Le mouvement kibboutznik est fortement influencé par les idées socialistes, anarchistes et communautaires, notamment celles de penseurs comme Karl Marx, Pierre Kropotkine et Moses Hess. L'idée consiste à créer des communautés égalitaires, sans propriété privée. Cela répond à la fois à des aspirations utopiques et à des nécessités pratiques dans un environnement hostile.
Fondation des premiers kibboutzim
Considéré comme le premier kibboutz, Degania est fondé en 1909 près du lac de Tibériade par un groupe de jeunes pionniers juifs originaires d'Europe de l'Est. Leur objectif était de travailler la terre collectivement et de créer une société basée sur l'égalité et la coopération.
Dans les années 1910 et 1920, de nombreux kibboutzim sont établis dans toute la Palestine sur des terres achetées à prix d'or, souvent dans des zones reculées et difficiles à cultiver. Ces communautés jouent un rôle clé dans la défense et le développement du territoire, notamment en drainant des marais et en construisant des infrastructures.

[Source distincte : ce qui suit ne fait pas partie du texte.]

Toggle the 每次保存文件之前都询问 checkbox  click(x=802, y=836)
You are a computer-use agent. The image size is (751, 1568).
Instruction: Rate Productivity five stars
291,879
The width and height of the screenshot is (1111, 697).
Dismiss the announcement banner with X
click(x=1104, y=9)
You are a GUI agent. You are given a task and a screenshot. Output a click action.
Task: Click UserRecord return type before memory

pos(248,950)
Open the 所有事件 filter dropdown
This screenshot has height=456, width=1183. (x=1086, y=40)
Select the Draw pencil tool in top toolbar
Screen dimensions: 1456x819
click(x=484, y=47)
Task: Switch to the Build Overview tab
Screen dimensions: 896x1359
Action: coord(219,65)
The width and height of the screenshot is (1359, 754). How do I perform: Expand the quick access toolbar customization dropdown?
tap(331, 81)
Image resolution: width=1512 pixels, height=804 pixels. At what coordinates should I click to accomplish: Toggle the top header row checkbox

Principes et fonctionnement
Collectivisme : Les kibboutzim fonctionnaient sur le principe de la propriété collective : terres, outils et ressources étaient partagés. Les décisions étaient prises démocratiquement lors d'assemblées générales.
Égalité : Tous les membres travaillaient selon leurs capacités et recevaient selon leurs besoins. Les enfants étaient souvent élevés en commun, dans des maisons dédiées, pour libérer les parents pour le travail.
Autosuffisance : Les kibboutzim visaient à être économiquement autonomes, principalement grâce à l'agriculture, mais aussi à l'industrie légère.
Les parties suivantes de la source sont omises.